Dass Geld nicht ausschlaggebend für den Wechsel des Arbeitgebers ist, zeigte auch eine Analyse der Dr. Wamser + Batra GmbH, die Unternehmen beim Indien-Geschäft berät. In keinem der untersuchten Fälle lag es an einem zu niedrigen Gehalt. Ganz im Gegenteil: Einige Manager waren sogar zu Arbeitgebern gewechselt, die ihnen weniger bezahlten. Vielmehr stellte sich heraus, dass die Ursachen für ein frühzeitiges Ausscheiden schon bei der Stellenbesetzung gelegt wurden. Die Personalverantwortlichen waren zu sehr auf das Thema Gehalt und auf die Frage fixiert, ob die Bewerber die in der Stellenbeschreibung geforderten Kenntnisse und Erfahrungen vorweisen können. Zu wenig beachtet wurde, ob der Bewerber wirklich zu einem deutschen (mittelständischen) Unternehmen passt. Häufig scheitern erfahrene indische Manager, die bereits erfolgreich für ausländische Konzerne gearbeitet haben, an der Unternehmenskultur eines deutschen Mittelständlers. Denn ein börsennotierter anglo-amerikanischer Konzern agiert in Indien natürlich anders als ein fränkisches Familienunternehmen.
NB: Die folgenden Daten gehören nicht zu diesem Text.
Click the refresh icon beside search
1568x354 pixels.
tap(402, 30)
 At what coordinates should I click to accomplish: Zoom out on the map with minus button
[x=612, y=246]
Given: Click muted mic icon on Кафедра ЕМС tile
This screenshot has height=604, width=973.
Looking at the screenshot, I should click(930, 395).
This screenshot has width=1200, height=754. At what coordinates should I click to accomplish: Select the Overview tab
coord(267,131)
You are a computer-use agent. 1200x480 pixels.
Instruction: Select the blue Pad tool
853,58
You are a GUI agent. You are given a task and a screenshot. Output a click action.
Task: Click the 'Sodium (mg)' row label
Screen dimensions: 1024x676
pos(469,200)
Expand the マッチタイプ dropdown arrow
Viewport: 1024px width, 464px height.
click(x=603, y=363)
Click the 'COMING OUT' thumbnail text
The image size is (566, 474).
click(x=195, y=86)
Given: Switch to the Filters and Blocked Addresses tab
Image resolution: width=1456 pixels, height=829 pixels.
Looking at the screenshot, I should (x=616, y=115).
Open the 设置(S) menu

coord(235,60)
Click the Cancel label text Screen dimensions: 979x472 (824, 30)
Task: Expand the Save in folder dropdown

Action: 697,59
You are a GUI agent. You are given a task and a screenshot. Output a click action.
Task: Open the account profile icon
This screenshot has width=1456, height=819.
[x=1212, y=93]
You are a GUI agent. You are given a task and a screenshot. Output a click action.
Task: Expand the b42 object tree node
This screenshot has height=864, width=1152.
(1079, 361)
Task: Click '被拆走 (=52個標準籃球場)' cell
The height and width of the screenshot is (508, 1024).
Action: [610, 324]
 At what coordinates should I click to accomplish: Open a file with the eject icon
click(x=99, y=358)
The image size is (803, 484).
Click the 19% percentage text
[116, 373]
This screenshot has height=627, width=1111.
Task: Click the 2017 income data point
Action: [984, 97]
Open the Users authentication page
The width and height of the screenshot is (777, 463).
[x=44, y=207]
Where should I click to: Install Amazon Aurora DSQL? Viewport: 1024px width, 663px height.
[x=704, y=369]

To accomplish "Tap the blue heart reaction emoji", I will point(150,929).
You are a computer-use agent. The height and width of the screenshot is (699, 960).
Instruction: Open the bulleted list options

Passen die Weltbilder zusammen?

Deutsche Unternehmen müssen sich in Indien davon lösen, dass der passende Mitarbeiter ausschließlich mit objektiv erscheinenden Kriterien gefunden werden kann. Wichtiger sind die Persönlichkeit, das Weltbild und das Wertesystem des indischen Bewerbers, diese Aspekte werden aber bei der Auswahl zu wenig beachtet. Meistens beauftragen deutsche Unternehmen indische Personaldienstleister mit der Suche und Auswahl von Bewerbern, die aber ebenfalls häufig das Thema Kultur ignorieren bzw. mangels Erfahrung auch nicht dazu in der Lage sind, diesen Aspekt angemessen zu würdigen. Kurzum: Gerade die subjektiven, „kulturellen“ Kriterien dürfen nicht unberücksichtigt bleiben – ein Umstand, der der meist sachlichen deutschen Herangehensweise zuwider läuft. Nur wenn der indische Geschäftsführer oder Manager mit seiner ganzen Persönlichkeit zur Unternehmenskultur des zukünftigen Arbeitgebers und auch zur Persönlichkeit des Eigentümers passt, ist eine langfristige Zusammenarbeit in Indien möglich. Sonst kommt es häufig sehr rasch zum Bruch. Oder aber das indische Management „emanzipiert“ sich schnell vom Stammhaus und schlägt einen eigenen Weg ein. Auf diese Weise wird sich eine indische Tochtergesellschaft, die von einem „zu starken“ Management geführt wird, letztendlich immer mehr der Kontrolle des Mutterhauses entziehen und in den seltensten Fällen die gewünschten Ergebnisse erzielen.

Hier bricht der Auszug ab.